## The data:
========================

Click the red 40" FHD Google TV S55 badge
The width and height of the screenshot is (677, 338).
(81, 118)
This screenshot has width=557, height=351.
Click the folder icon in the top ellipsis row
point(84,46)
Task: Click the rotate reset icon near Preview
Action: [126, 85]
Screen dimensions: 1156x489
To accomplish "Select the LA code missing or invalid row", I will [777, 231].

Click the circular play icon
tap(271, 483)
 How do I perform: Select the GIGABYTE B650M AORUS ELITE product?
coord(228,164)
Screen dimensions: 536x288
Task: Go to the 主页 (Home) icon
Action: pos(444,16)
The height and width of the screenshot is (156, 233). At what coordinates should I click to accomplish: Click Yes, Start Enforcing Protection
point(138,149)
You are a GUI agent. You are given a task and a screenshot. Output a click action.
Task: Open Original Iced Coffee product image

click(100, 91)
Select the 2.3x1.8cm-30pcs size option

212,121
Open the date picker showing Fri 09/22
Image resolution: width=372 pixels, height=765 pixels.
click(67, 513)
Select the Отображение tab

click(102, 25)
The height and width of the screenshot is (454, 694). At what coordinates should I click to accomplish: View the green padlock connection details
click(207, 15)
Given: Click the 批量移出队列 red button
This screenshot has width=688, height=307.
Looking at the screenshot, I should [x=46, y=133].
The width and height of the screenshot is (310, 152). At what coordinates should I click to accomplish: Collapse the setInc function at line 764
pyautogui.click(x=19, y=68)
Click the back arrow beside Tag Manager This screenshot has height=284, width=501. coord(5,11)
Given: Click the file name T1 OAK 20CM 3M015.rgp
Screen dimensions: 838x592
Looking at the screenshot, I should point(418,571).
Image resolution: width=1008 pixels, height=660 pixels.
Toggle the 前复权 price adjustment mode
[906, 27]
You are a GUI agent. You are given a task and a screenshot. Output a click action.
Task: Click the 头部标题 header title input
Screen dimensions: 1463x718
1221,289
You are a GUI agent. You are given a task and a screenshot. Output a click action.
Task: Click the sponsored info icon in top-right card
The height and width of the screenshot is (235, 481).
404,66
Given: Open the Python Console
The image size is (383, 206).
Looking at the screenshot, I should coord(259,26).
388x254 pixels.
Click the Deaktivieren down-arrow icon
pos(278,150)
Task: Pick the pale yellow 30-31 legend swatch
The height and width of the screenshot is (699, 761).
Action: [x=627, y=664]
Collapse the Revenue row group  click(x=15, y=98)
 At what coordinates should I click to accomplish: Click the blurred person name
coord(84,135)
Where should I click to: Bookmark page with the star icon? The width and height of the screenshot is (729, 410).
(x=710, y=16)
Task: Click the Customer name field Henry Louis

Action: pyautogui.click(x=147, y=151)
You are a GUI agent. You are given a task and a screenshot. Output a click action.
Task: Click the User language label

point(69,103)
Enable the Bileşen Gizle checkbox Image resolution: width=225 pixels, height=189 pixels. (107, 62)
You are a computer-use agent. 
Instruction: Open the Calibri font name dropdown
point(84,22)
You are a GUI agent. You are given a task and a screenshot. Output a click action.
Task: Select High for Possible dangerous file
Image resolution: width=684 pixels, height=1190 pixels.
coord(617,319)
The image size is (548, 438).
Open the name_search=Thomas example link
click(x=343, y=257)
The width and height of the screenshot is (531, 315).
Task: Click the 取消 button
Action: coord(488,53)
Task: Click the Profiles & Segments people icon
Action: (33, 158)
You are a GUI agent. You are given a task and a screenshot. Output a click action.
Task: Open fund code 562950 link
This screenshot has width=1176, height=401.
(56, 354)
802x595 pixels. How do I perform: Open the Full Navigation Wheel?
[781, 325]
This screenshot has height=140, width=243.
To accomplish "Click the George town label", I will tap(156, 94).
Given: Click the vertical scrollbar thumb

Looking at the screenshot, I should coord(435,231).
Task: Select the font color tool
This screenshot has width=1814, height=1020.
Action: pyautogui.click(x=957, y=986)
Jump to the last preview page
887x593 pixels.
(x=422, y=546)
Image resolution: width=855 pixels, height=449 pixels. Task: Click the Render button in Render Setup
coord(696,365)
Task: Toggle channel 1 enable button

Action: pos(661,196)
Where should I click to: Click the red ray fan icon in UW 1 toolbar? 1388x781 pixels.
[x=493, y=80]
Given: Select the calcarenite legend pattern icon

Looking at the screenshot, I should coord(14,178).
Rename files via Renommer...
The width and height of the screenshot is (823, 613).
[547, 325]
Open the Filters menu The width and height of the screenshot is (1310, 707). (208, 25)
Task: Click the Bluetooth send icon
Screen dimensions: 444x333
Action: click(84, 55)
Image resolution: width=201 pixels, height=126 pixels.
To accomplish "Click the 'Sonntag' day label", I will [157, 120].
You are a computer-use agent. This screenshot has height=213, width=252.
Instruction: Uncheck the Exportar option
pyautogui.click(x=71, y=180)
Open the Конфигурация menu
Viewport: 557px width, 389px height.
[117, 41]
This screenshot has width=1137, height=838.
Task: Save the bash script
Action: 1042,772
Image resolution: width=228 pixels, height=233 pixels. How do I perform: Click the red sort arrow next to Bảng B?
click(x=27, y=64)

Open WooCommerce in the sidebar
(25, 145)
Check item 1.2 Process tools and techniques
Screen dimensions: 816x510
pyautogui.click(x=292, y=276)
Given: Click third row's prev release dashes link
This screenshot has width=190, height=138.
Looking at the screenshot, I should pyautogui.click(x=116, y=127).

========================

## Exercise prompt:
Reproduce exactly, and with no other material, the lines between those holding "Where should I click to: Bookmark" and "The image size is (548, 438).", inclusive.

## Answer space:
Where should I click to: Bookmark page with the star icon? The width and height of the screenshot is (729, 410).
(x=710, y=16)
Task: Click the Customer name field Henry Louis

Action: pyautogui.click(x=147, y=151)
You are a GUI agent. You are given a task and a screenshot. Output a click action.
Task: Click the User language label

point(69,103)
Enable the Bileşen Gizle checkbox Image resolution: width=225 pixels, height=189 pixels. (107, 62)
You are a computer-use agent. 
Instruction: Open the Calibri font name dropdown
point(84,22)
You are a GUI agent. You are given a task and a screenshot. Output a click action.
Task: Select High for Possible dangerous file
Image resolution: width=684 pixels, height=1190 pixels.
coord(617,319)
The image size is (548, 438).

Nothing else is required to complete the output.